The Birth of Venus by Sarah Dunant
Alessandra Cecchi is not quite fifteen when her father, a prosperous cloth merchant, brings a young painter back from northern Europe to decorate the chapel walls in the family’s Florentine palazzo. A child of the Renaissance, with a precocious mind and a talent for drawing, Alessandra is intoxicated by the painter’s abilities.

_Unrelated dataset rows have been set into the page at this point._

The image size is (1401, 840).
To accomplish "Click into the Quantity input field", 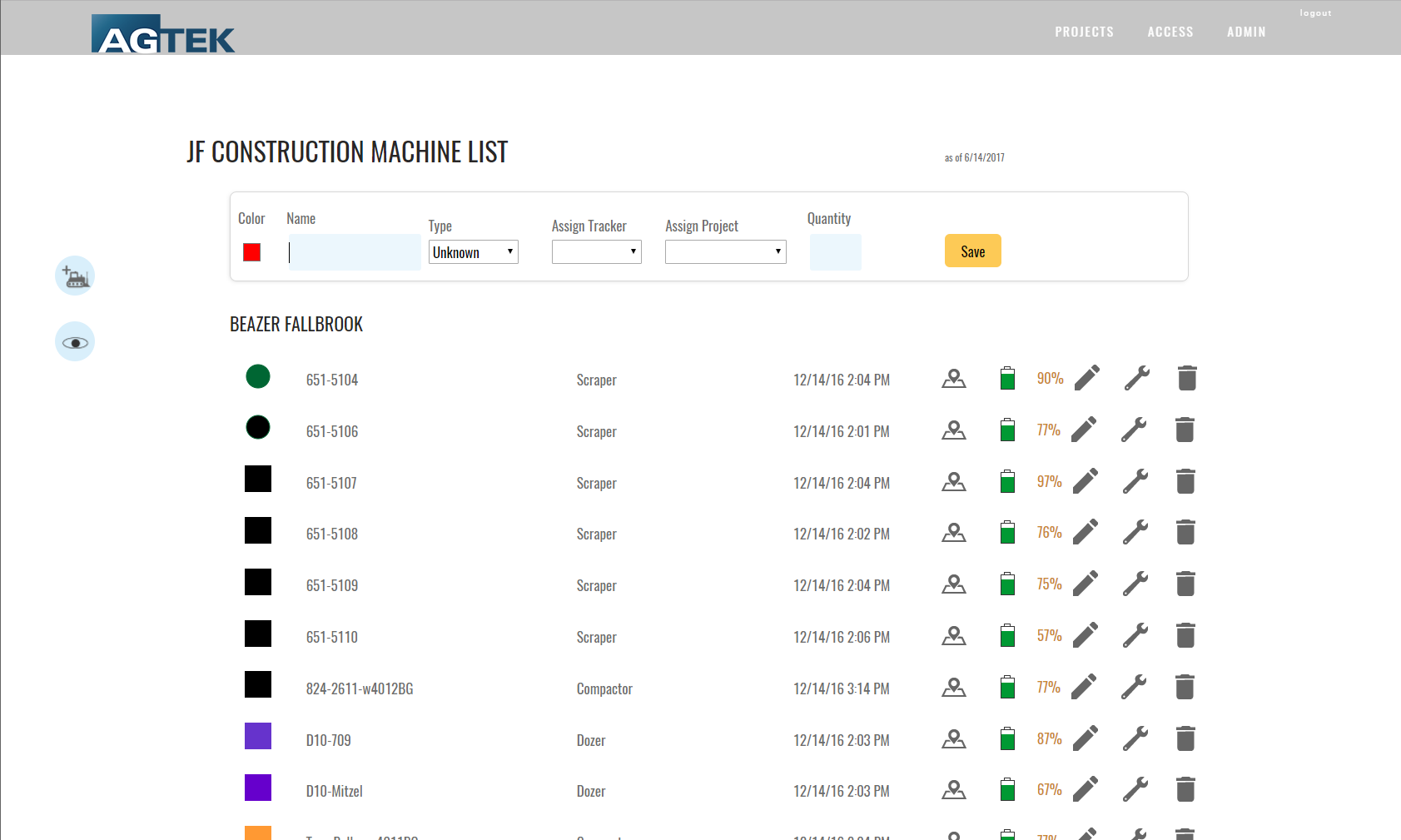I will (x=835, y=252).
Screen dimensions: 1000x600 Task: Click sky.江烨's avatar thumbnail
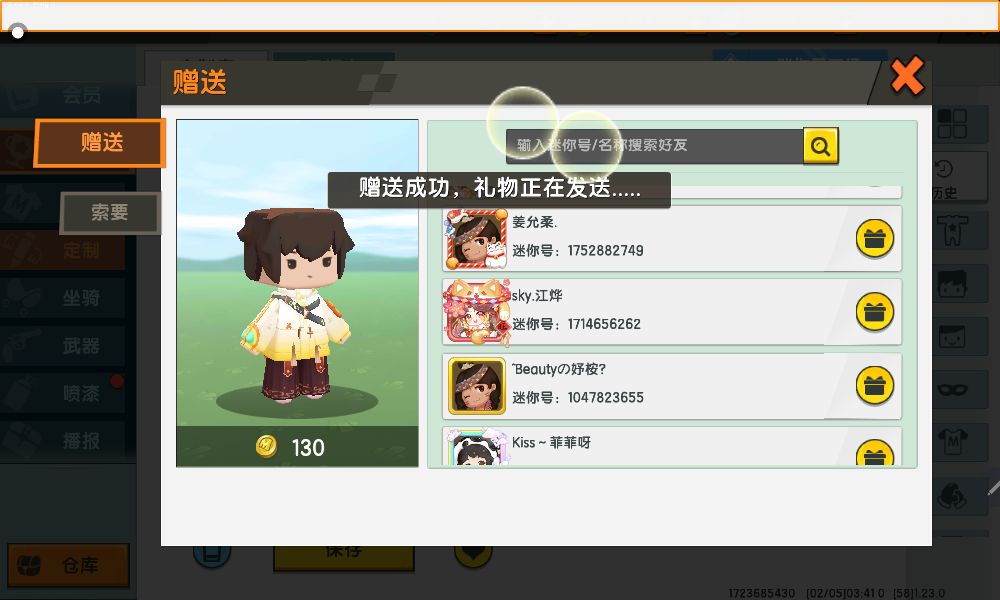476,312
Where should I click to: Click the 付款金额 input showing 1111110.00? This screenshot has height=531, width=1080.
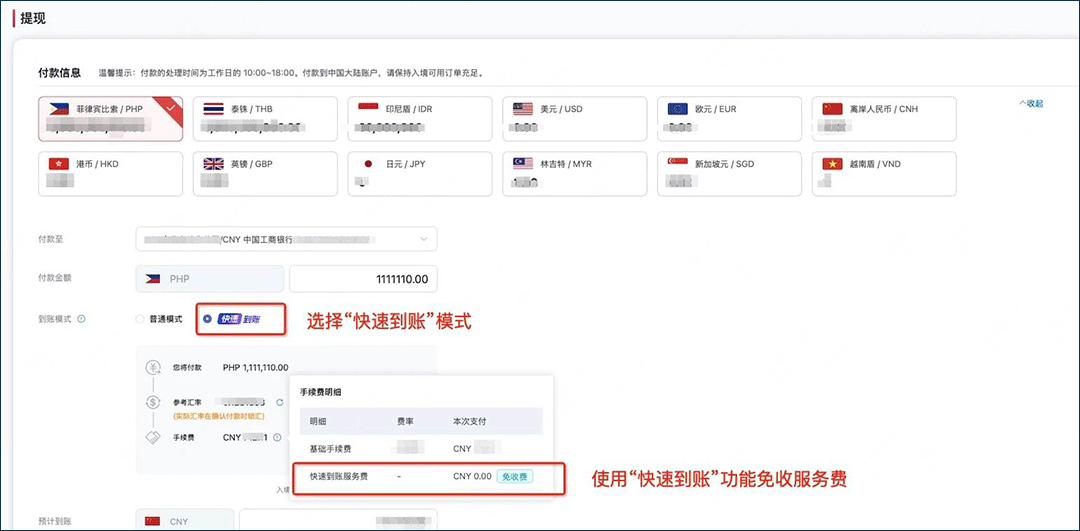click(363, 279)
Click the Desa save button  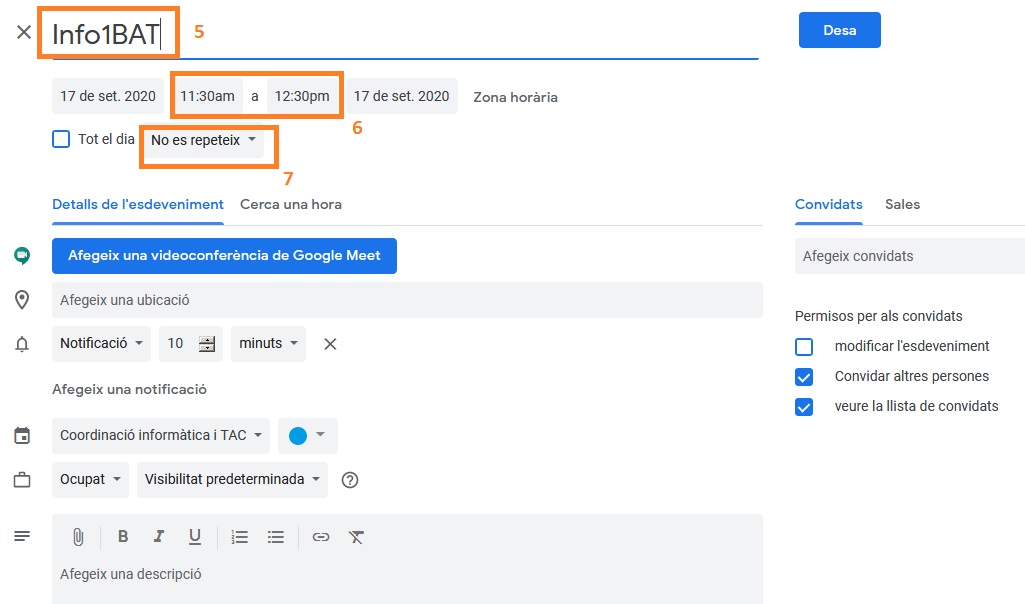pyautogui.click(x=839, y=30)
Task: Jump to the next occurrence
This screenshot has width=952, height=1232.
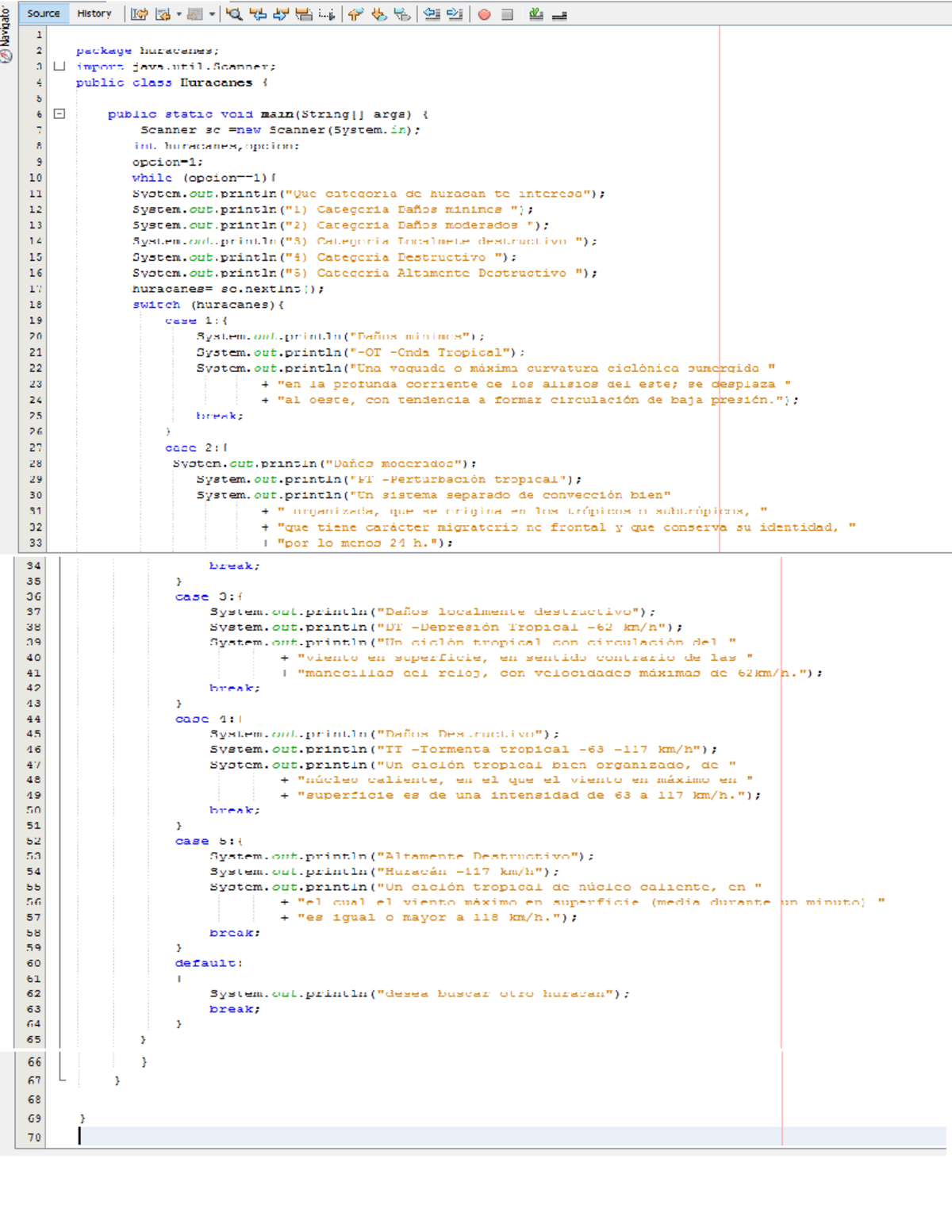Action: 281,14
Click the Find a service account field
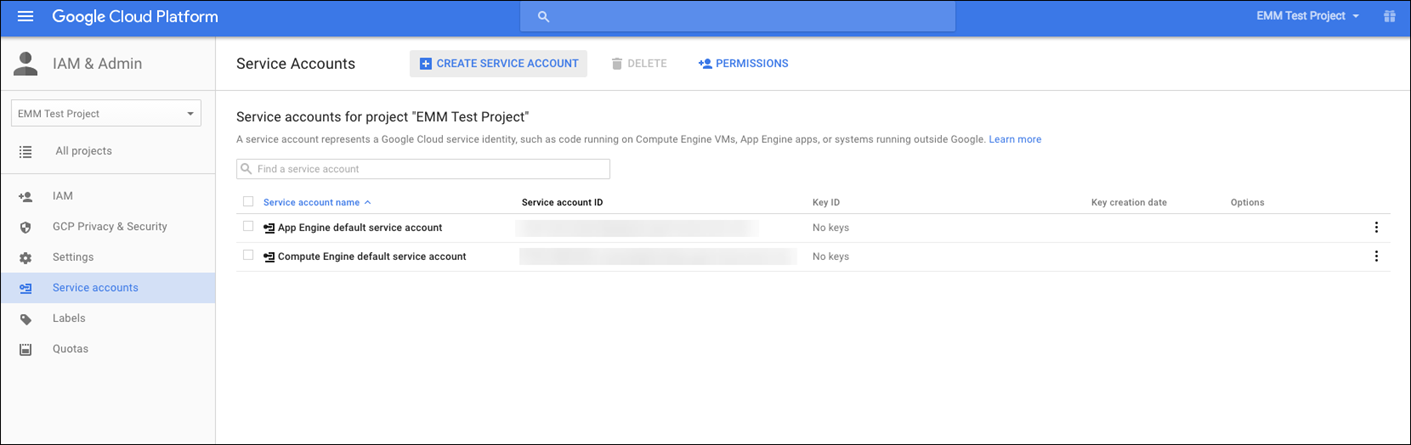Screen dimensions: 1411x445 tap(423, 169)
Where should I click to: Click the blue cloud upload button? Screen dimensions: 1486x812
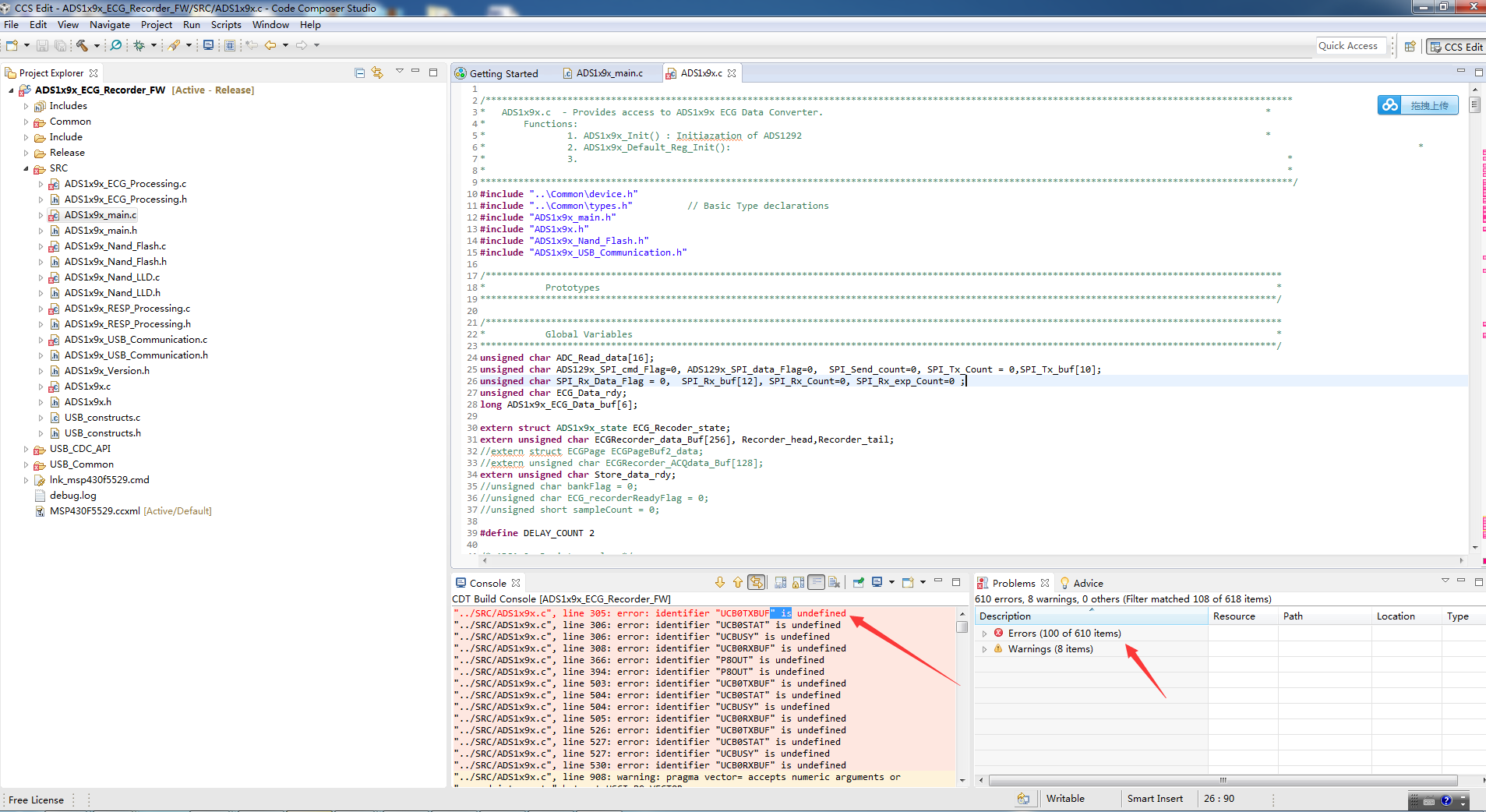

But their burgeoning relationship is interrupted when Alessandra’s parents arrange her marriage to a wealthy, much older man. Meanwhile, Florence is changing, increasingly subject to the growing suppression imposed by the fundamentalist monk Savonarola, who is seizing religious and political control. Alessandra and her native city are caught between the Medici state, with its love of luxury, learning, and dazzling art, and the hellfire preaching and increasing violence of Savonarola’s reactionary followers. Played out against this turbulent backdrop, Alessandra’s married life is a misery, except for the surprising freedom it allows her to pursue her powerful attraction to the young painter and his art. (Goodreads)
I have to say that I wanted to like this more than I did. I don’t know much about Italy and I wish I’d knew more about the things that happened in the book. I didn’t feel connected to the characters and the only one that I wanted to read about was the painter, who isn’t mentioned by name. I did some skipping in the beginning but it did get better towards the end.